Decision trees are useful for models with short time horizons. General spreadsheet software (eg Excel) or specialist software (eg TreeAge) can be used. Follow good-practice guidelines for using decision trees.33

Cohort-based state transition (or Markov) models

Use cohort-based state transition models to represent longer time horizons for models that can be represented using a manageable number of health states under the constraints of the Markovian (memoryless) assumption. General spreadsheet software (eg Excel) or specialist software (eg TreeAge) can be used.

Follow good-practice guidelines for using state transition models.34 In particular, consider the following questions when implementing a cohort-based state transition model:

  • Is it reasonable to assume that transition probabilities from each defined health state are independent of states that may have been experienced before entering each state? Health states that describe pathways through the model can be used to represent the effects of previous events on subsequent transition probabilities.
  • Do transition probabilities vary according to how long individuals have remained in each health state? Tunnel states are required to represent time-varying transition probabilities.
  • Is the eligible population homogeneous, or is variation in patient variability normally distributed? This issue commonly refers to the age of the eligible population, but may include other factors. If relevant factors are not normally distributed, run separate analyses of the model and aggregate the outputs.
  • What is the likely impact of alternative cycle lengths on the model outputs? Describe the factors determining the selected cycle length.

A half-cycle correction is the default approach to representing the time of transition between states, although an alternative correction factor may be proposed with justification.

Individual-level (or microsimulation) models

Use individual-level modelling approaches only when a defined model structure cannot be feasibly implemented as a cohort-based model. Describe the characteristics of the model structure that prevent using a cohort-based model. Potential factors include baseline heterogeneity, continuous disease or condition markers, time-varying event rates and the influence of previous events on subsequent event rates.35 Also describe how incorporation of these features in an individual-level model are expected to produce a more accurate representation of the disease or condition pathways, costs and patient outcomes.

The most common individual-level approaches include individual-based state transition and discrete event simulation models. Follow published guidelines on good research practices for applying these models.34,36 Discuss any requirements for specialist software with the Pharmaceutical Evaluation Branch (PEB) in advance.

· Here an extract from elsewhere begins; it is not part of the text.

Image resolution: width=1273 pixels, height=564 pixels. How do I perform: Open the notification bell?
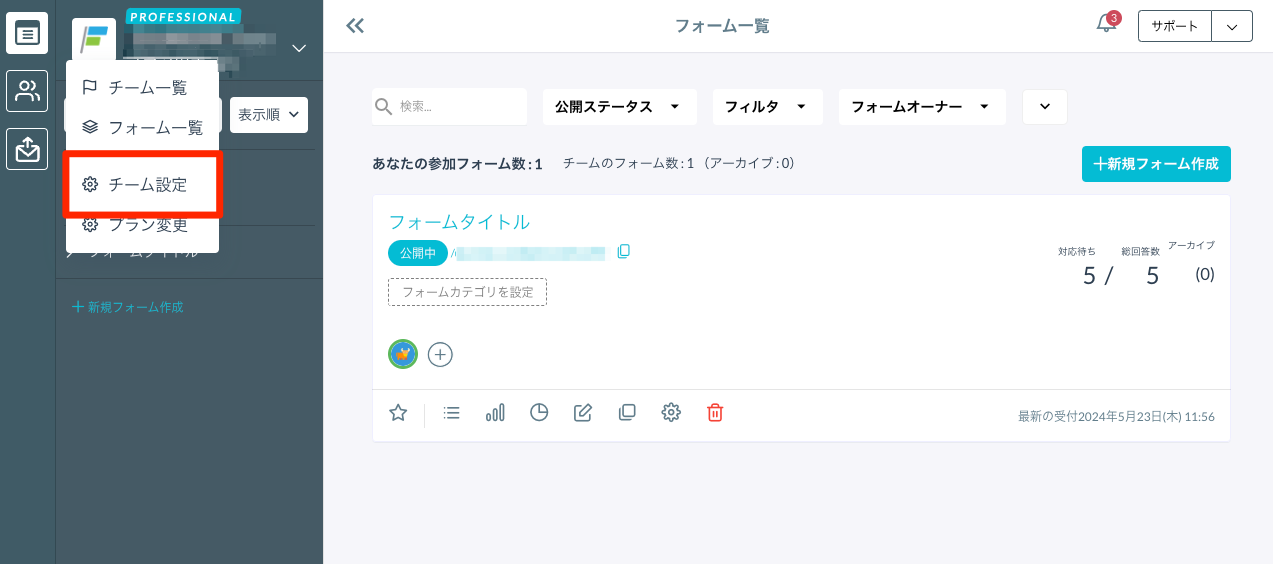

Other modelling techniques

If the results from simpler models are robust enough to produce plausible sensitivity and scenario analyses, it is not necessary to use more complex modelling techniques.37 If an alternative modelling technique is used, describe and justify how the approach leads to more accurate and valid results. For example, in the clinical area of infectious diseases, the use of dynamic transition models or agent-based models to represent herd immunity may be justified if a simple nondynamic model will not demonstrate cost-effectiveness accurately enough.

Note that more complex modelling techniques may be less transparent, and the model assumptions less certain. This might result in the PBAC having less confidence in the cost-effectiveness claim. Discuss the use of complex modelling techniques (including any specialist software) with the PEB in advance.

3A.2.4 Fully editable electronic copy of the economic evaluation

Provide access to the electronic copy of the economic evaluation. Ensure that all variables can be changed independently, including allowing the base case of the economic evaluation to be respecified and a new set of sensitivity analyses to be conducted with each respecified base case. Ensure that the economic evaluation can produce results following respecification of variables within reasonable running times.

The following software packages do not need prearrangement with the PEB:

  • TreeAge Pro
  • Excel 2010, including @RISK®, but not necessarily including all advanced features and plug-ins (eg Crystal Ball).